(Records held in a dataset)
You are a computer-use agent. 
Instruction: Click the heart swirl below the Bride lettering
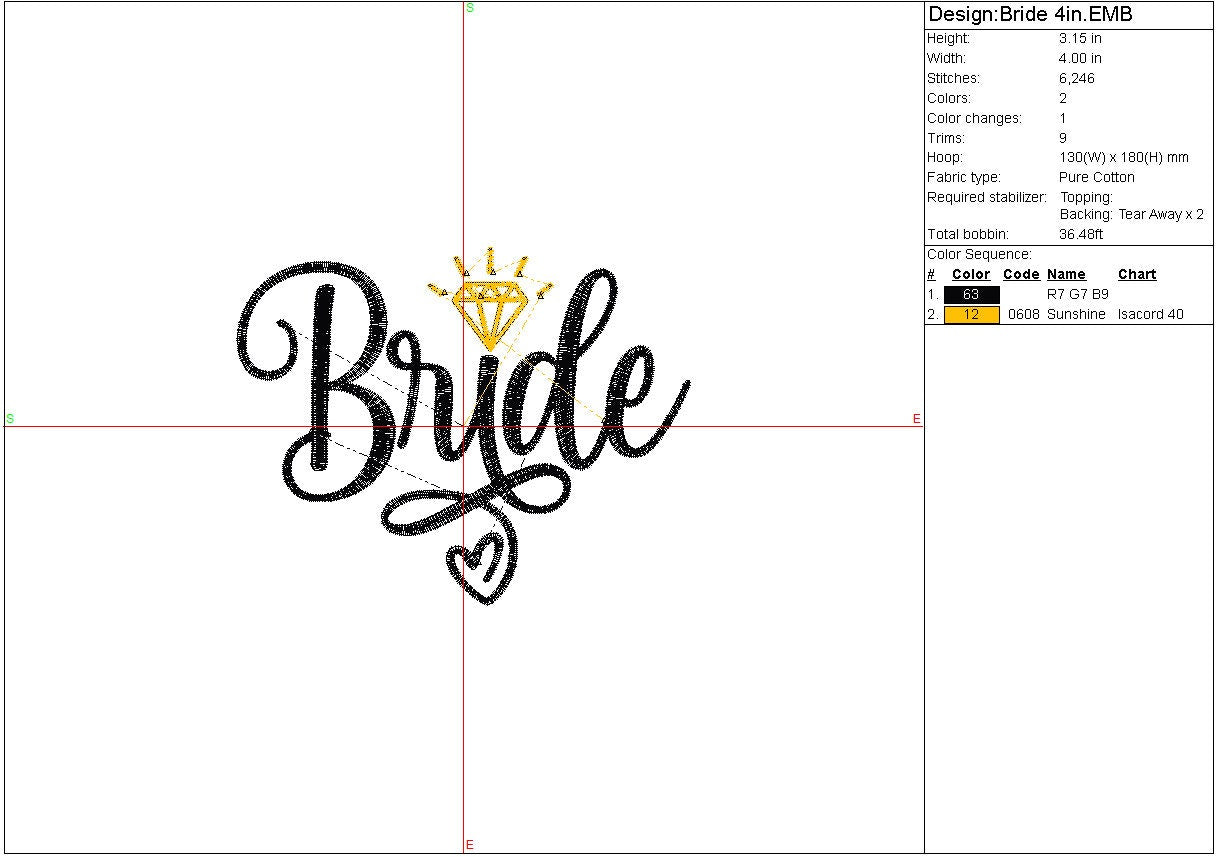point(484,567)
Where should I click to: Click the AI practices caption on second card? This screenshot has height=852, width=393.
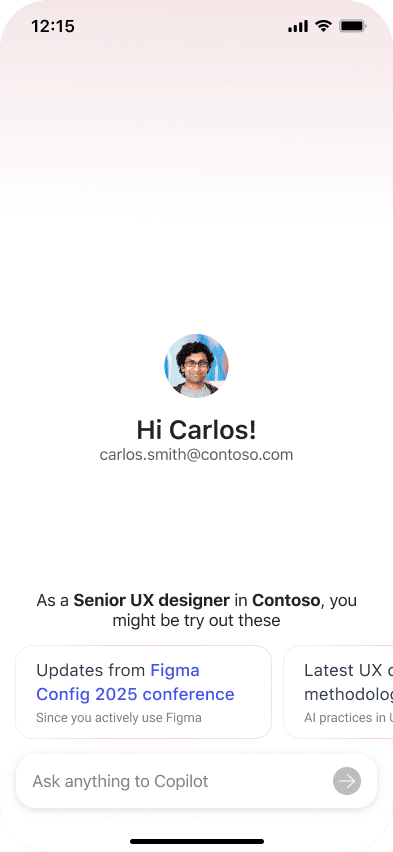348,718
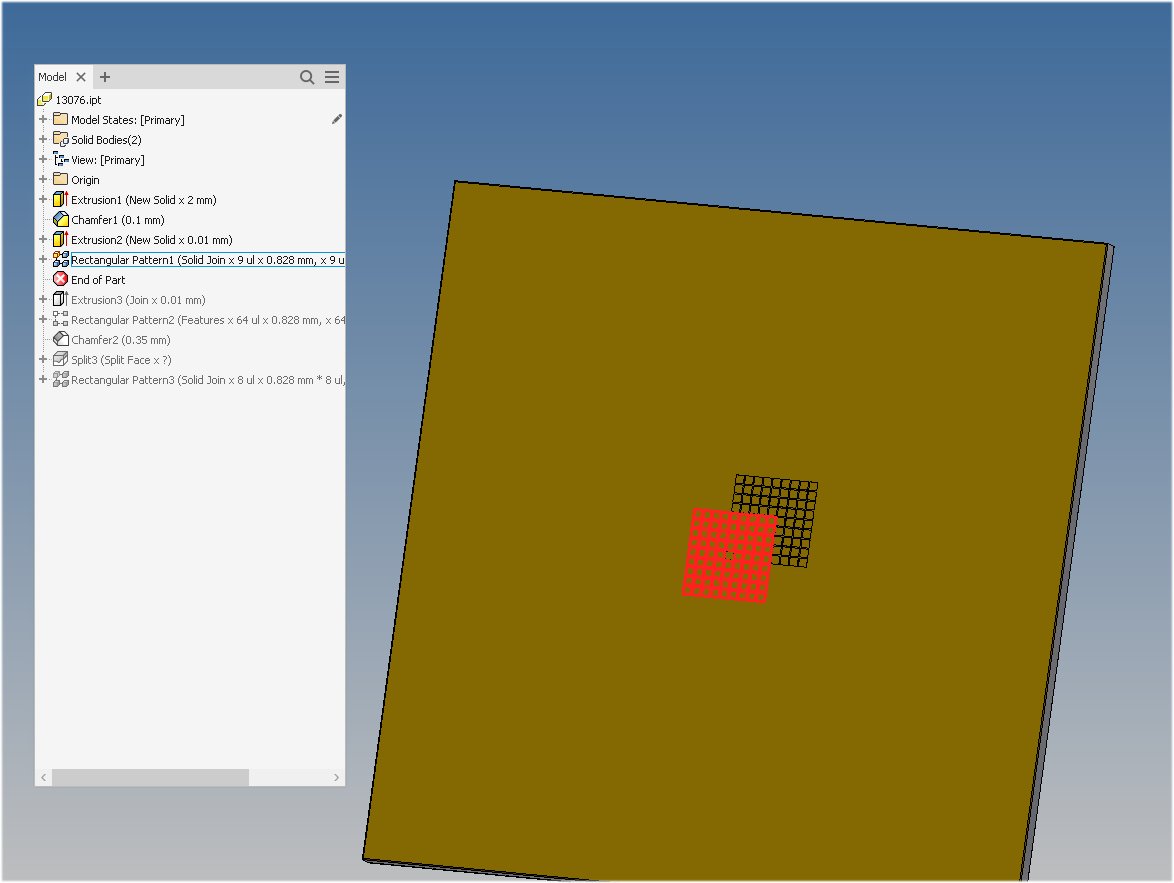
Task: Switch to the Model tab
Action: [50, 76]
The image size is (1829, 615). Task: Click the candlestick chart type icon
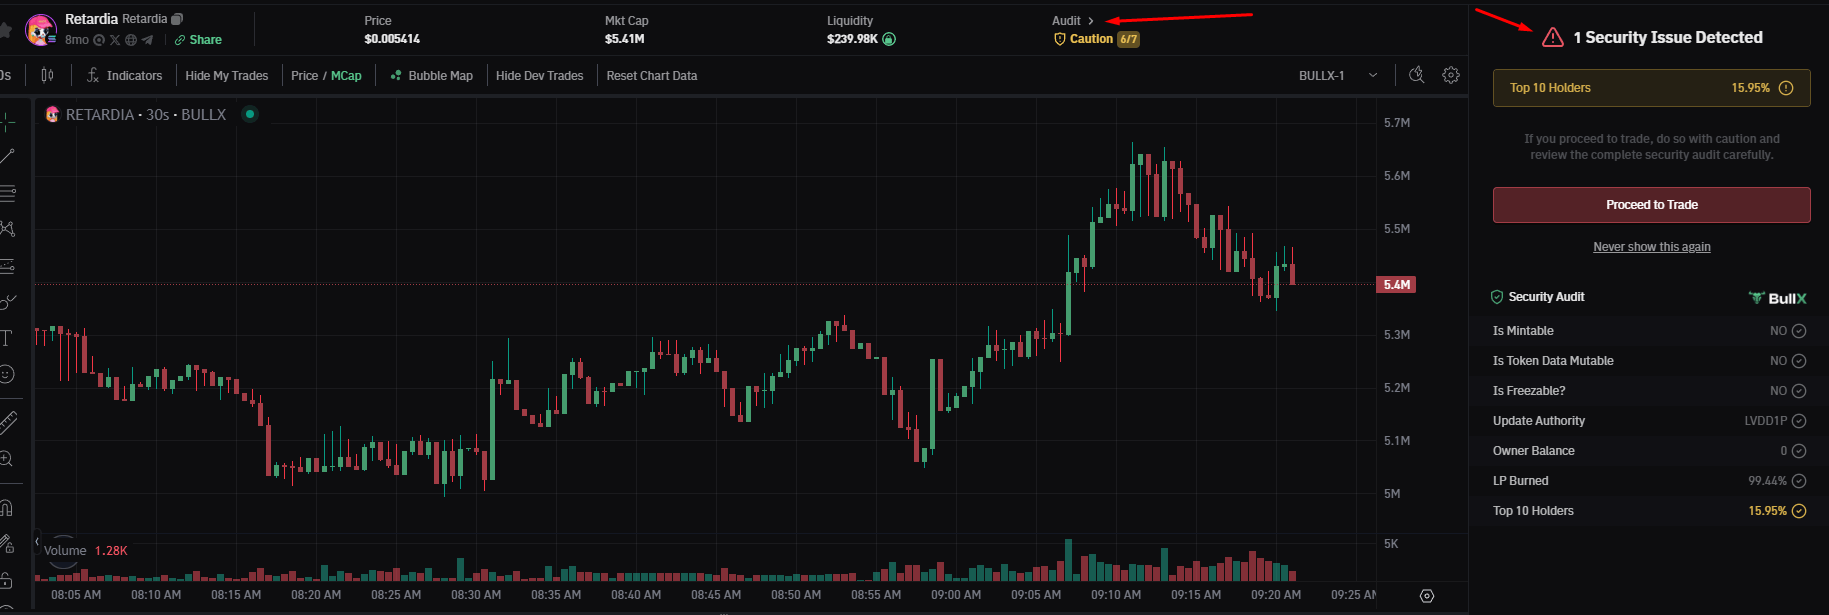click(47, 75)
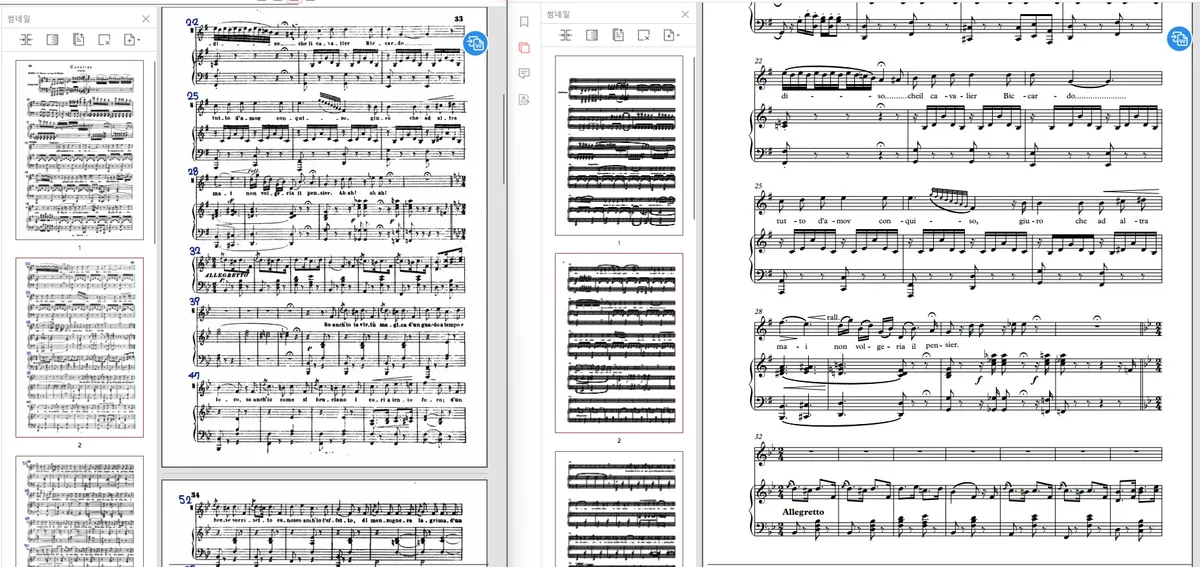Click delete page icon in right thumbnail toolbar

pyautogui.click(x=643, y=35)
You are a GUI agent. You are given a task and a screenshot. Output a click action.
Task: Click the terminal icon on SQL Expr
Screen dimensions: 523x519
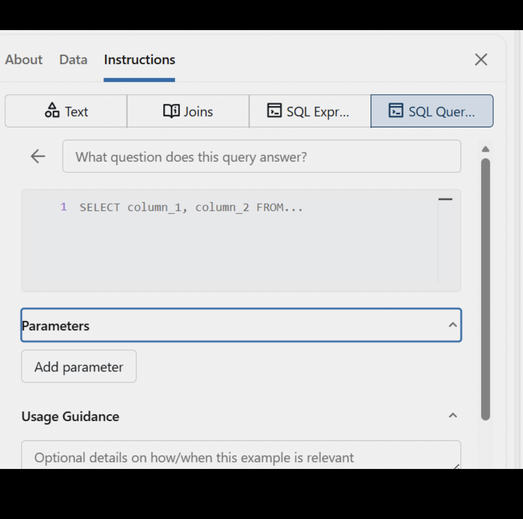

§ Requirements
Turn every line of the entries above into a Markdown table with two columns, n for the row number and Line for the text, and skip any blank lines. Leave the pictures out.

§ Solution to this problem
| n | Line |
|---|---|
| 1 | You are a computer-use agent.  |
| 2 | Instruction: Click the heart swirl below the Bride lettering |
| 3 | point(484,567) |
| 4 | Where should I click to: Click the AI practices caption on second card? This screenshot has height=852, width=393. |
| 5 | 348,718 |
| 6 | Task: Switch to the Model tab |
| 7 | Action: [50, 76] |
| 8 | The image size is (1829, 615). Task: Click the candlestick chart type icon |
| 9 | click(47, 75) |
| 10 | Click delete page icon in right thumbnail toolbar |
| 11 | pyautogui.click(x=643, y=35) |
| 12 | You are a GUI agent. You are given a task and a screenshot. Output a click action. |
| 13 | Task: Click the terminal icon on SQL Expr |
| 14 | Screen dimensions: 523x519 |